Giolito’s 6.7 extension on these throws is a positive sign. That’s a quality the Twins have valued with pitchers like Joe Ryan to generate swings and misses without high-end velocity. Getting a full offseason of throwing and not rehabbing an elbow injury could also be a step in the right direction for Giolito.
While he was a three-time 200-strikeout season thrower, Giolito relied on being a contact pitcher in 2025 with a 78.4 percent contact rate and 42.5 percent of that contact resulting in fly balls. Despite losing a tick of velocity on his 94.2 MPH average fastball in his All-Star 2019 campaign, he is now down to a 93.3 MPH average last season, which ranks in the 32nd percentile. That being said, his 4-seam fastball had a +5 pitch value last season.
The issue is that Giolito isn’t the dominant pitcher Twins fans remember when he was with the White Sox. He had a 5.06 xERA last season, indicating that he was pitching a full run and a half worse than his production indicated.

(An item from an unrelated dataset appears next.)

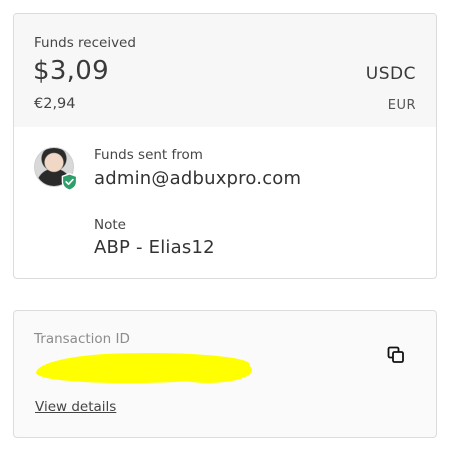 The image size is (450, 452). Describe the element at coordinates (396, 355) in the screenshot. I see `copy-icon` at that location.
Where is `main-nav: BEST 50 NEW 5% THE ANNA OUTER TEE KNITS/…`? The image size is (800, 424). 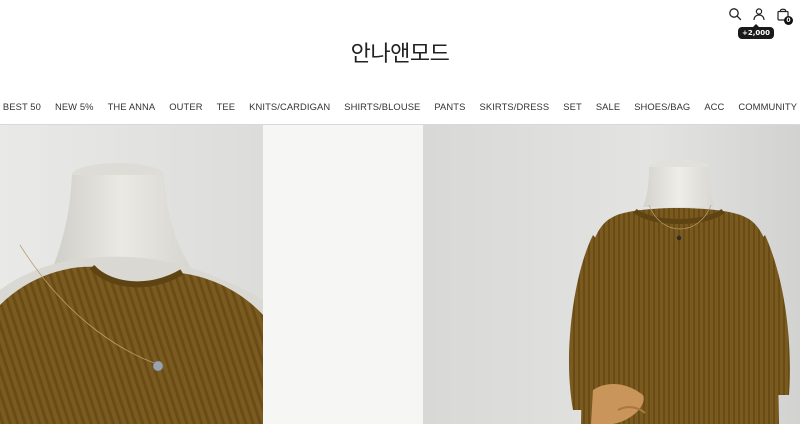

Part of that stems from his 90.3 MPH average exit velocity, which is worse than league average and the worst since his 2016 rookie campaign. His 9.1 percent walk rate is worse than the league average, and he no longer has the high strikeout numbers, a 7.51 k/9 last season, to look past the extra baserunners allowed.
Minnesota would also be concerned with his injury issues. Giolito pitched well in 2025 but missed the final weeks and postseason with right flexor irritation and a bone issue.
The reality at this point in the MLB calendar is that the Twins need a serviceable starter. Dallas Kuechel played that role for the Twins in 2023. Minnesota’s deep rotation had some injury concerns at one point in the season.
Even though he had a 5.97 ERA, it protected Minnesota’s younger arms from an early call-up and allowed veterans to return. A starter who can get to the 5th inning consistently with an ERA that doesn’t tick much above 4.50 would be a glue guy the Twins didn’t know they needed until this week.
Who should the Twins choose?
Either pitcher would suffice for Minnesota’s needs. Still, a Littell reunion makes the most sense. There is already a degree of familiarity on both sides. Littell has been healthier and more productive, compared to Giolito, who might still be holding out for a Red Sox reunion.
Signing a veteran starting pitcher left on the market comes with some risk. They will arrive at camp behind everyone else. Even if a pitcher has been throwing on their own, pitchers need time to ramp up to in-game situations and build a rapport with their catchers.
The Twins learned this lesson the hard way in 2018 when they brought in Lance Lynn halfway through spring training. Lynn was never comfortable in Minnesota, finishing with a 5.10 ERA in 20 starts before they traded him to the New York Yankees.
That means a deal needs to be struck sooner rather than later. New Twins head of ownership Tom Pohlad confirmed the team was in the mix for starting pitcher Framber Valdez at the beginning of spring training. Even if adding a veteran arm wouldn’t have the same amount of notoriety, it would still have a crucial impact on the early success of the Twins in 2026.
A deep pool of starting pitchers was the one area of the roster the Twins hope to lean on in 2026. Injuries to arms just two weeks into camp are already testing the roster’s deepest group. Adding extra insurance to the starting rotation with a cheaper free agent starting pitcher won’t catch a big headline. Still, it will be a big help to ensure the team’s young arms develop at their own pace and to give the team more assurance that their rotation can hold up over a full MLB season.